Prevalence of Elevated Blood Pressure in Multiethnic School-Aged Children in New York City

Session Information

Category: Hypertension

  • 1106 Hypertension: Clinical and Translational - Secondary Causes

Authors

  • Viteri Baquerizo, Bernarda, Mount Sinai School of Medicine, New York, New York, United States
  • Saland, Jeffrey M., Mount Sinai School of Medicine, New York, New York, United States
  • Ceballos, Clare, Mount Sinai School of Medicine, New York, New York, United States
Background

Pediatric hypertension (HTN) is a public health problem defined by blood pressure (BP) > 95th percentile relative to age, gender, and height on > 3 occasions. Overweight increases the likelihood of elevated BP and HTN and is more common among minority, poor, and male children. These findings (28% overweight with 12% pre-hypertensive / 15% hypertensive range BP) were noted in School Based Health (SBH) centers by a team from this medical center 15 years ago. Our goal was to revisit these centers and a tertiary care hospital-based clinic to assess the quality of BP screening and follow-up and if needed to begin iterative quality improvement (QI) toward reducing consequences of HTN on childhood development and early-onset end organ damage.

Methods

Retrospective cross-section cohort, age 4-21 years, with at least one outpatient visit (SBH or hospital-based) between July 2015-June 2016.

Results

5739 patients had 8225 encounters. 215 (3.74%) patients had at least one visit with elevated BP, out of which only 16 (7%) had follow-up within the period described.
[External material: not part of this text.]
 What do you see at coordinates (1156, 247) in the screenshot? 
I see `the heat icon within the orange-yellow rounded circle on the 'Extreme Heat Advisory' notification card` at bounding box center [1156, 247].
About 3/4 of the visits were at the hospital-based clinics and 2.65% of patients with elevated BP were seen in this setting vs. 4.39% seen at SBH clinics (p-value = 0.003). Appropriate follow-up in patients with elevated BP was noted in 14/126 seen at hospital-based clinics vs. 2/44 seen at SBH clinics. The children with or without elevated BP did not differ with respect to sex (female 52% and 48%, respectively), or AA race (40%), while Latinos were found in 46% patients with normal BP vs. 40% with elevated BP. Median age was 10 for the entire cohort. Obesity was noted in 63% of patients with elevated BP (median BMI 99th percentile.), vs. 34% in patients with normal BP (median BMI 82nd percentile (p-value 0.001;CI -13.65 to -13.56), despite a slightly higher prevalence of patients classified overweight (BMI > 85th percentile) in the latter group.

Conclusion

Although the rate of elevated BP in this population was somewhat lower than other reports of general screening programs, there is nonetheless a significant population of children with elevated BP and overweight as a risk factor for elevated BP. The lack of follow-up among this group of patients with elevated BP highlights the need of quality improvement in the systematic screening and treatment of children in the East Harlem area of New York.